This article was produced in partnership with ProPublica.
Later this spring, Alaska’s Bristol Bay will blossom into one of the largest annual salmon fisheries in the world.
The regional population of about 6,700 will triple with the arrival of fishermen, crews and seasonal workers on jets but also private planes and small boats, many traveling from out of state.
And yet the heart of the health care system in southwestern Alaska, where the Spanish flu once decimated entire communities, is a 16-bed hospital in Dillingham operated by the Bristol Bay Area Health Corp. Only four beds are currently equipped for coronavirus patients. There are no intensive-care unit rooms. As of Wednesday the hospital had a few dozen coronavirus tests for the entire Florida-sized region.
Chief nursing officer Lee Yale said in an email that the Kanakanak Hospital has four negative pressure rooms to treat COVID-19 patients without infecting others and two ventilators.
“We have staffing but if they get ill we will be in a tight spot,” she wrote in an email. “(The) fishing industry will devastate our surge plan and we can not support and cover our villages if this season opens.”
The state of Alaska has declared the fishing industry to be a critical workforce, meaning employees can report for work but should make every effort to observe travel quarantine mandates. If the newly arrived fishermen, crews, cannery workers and others need to quarantine for two weeks, it’s unclear where everyone will hunker down. Local store shelves are already bare of Clorox, Lysol and rubber gloves, residents said.
Dillingham, the largest community in the Bristol Bay region with a population of 2,300, is 320 miles from Anchorage by air. Compounding matters, the hospital executive who ran daily operations for the health care system is out of a job after downplaying the coronavirus threat to colleagues.
“We’re scared. … People come from all over the world for Bristol Bay fishing,” said Gayla Hoseth, second chief for the Dillingham-based Curyung Tribal Council. “There’s 7,000 of us who live here, and this hospital cannot handle the 7,000 of us if we get sick. Imagine (when) our population triples and quadruples in the summertime.”
Bristol Bay is a magnet for people in the summer, with a seasonal migration of about 13,000 workers for the lucrative fishing season. The commercial salmon fishery here is the largest in the state, but as of 2010, about 60% of earnings went to out-of-state permit holders.
Almost all the major Bristol Bay seafood processing companies are based in Seattle, an early hot spot for coronavirus, and two-thirds of Bristol Bay processing workers live in West Coast states at other times of the year, according to the Institute of Social and Economic Research at the University of Alaska Anchorage.
The Alaska Department of Fish and Game forecasts some 34.6 million sockeye salmon will be harvested there this year.
“When it comes to wild salmon, we are over half the world’s sockeye and over half of the Alaska salmon value,” said Andy Wink, executive director for the Bristol Bay Regional Seafood Development Association.
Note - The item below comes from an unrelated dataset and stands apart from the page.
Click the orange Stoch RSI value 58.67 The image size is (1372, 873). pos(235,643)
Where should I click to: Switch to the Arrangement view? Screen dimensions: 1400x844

The nonprofit industry group on Thursday issued an advisory urging the fleet to delay travel to Bristol Bay until May 1.
“Keep in mind, it is possible to carry this virus without symptoms and unknowingly infect others leading to overtaxed medical capacity and/or death(s),” the advisory said. “You do NOT want to be the outsider photographed or seen around town in public spaces if this situation turns for the worst,” the group warned its fishermen.
Wink said his nonprofit is working with local governments on a plan to avoid overcrowding Bristol Bay Area Health Corp. clinics and the Dillingham hospital with sick fishermen, processors and support workers.
“We are taking the stance that we don’t want to rely on the local clinics or if we do, they need to be bolstered substantially,” Wink said.
As the health care provider for the region, Bristol Bay Area Health Corp. operates the only regional hospital and the clinics in 21 surrounding villages. Clark, the health corporation chief executive, said the Dillingham hospital is seeking more equipment to meet the potential for coronavirus patients among the local and visiting fishing industry patients.
Chief nursing officer Yale said the hospital had 37 tests on hand as of Wednesday, and that all tests performed had returned negative.
Meantime, for many in Bristol Bay, the looming COVID-19 threat recalls family histories of death and loss in the face of past epidemics.
“The fact that all of our contemporary families are descendants of those children and few adults that survived 1919 is one of (the) major reasons why we are so passionate about protecting ourselves from this pandemic,” said Courtenay Carty, tribal administrator of the Dillingham based Curyung Tribal Council, which has declared a state of emergency and sought to restrict travel to the city.
Carty’s great-grandmother was orphaned in Dillingham by the 1919 flu and raised by family members, and her grandfather was orphaned by tuberculosis in the 1940s.
“What is history to others is our tribal and familial identities," she said.
Note: This story was updated to more accurately describe who raised tribal administrator Courtenay Carty’s great-grandmother.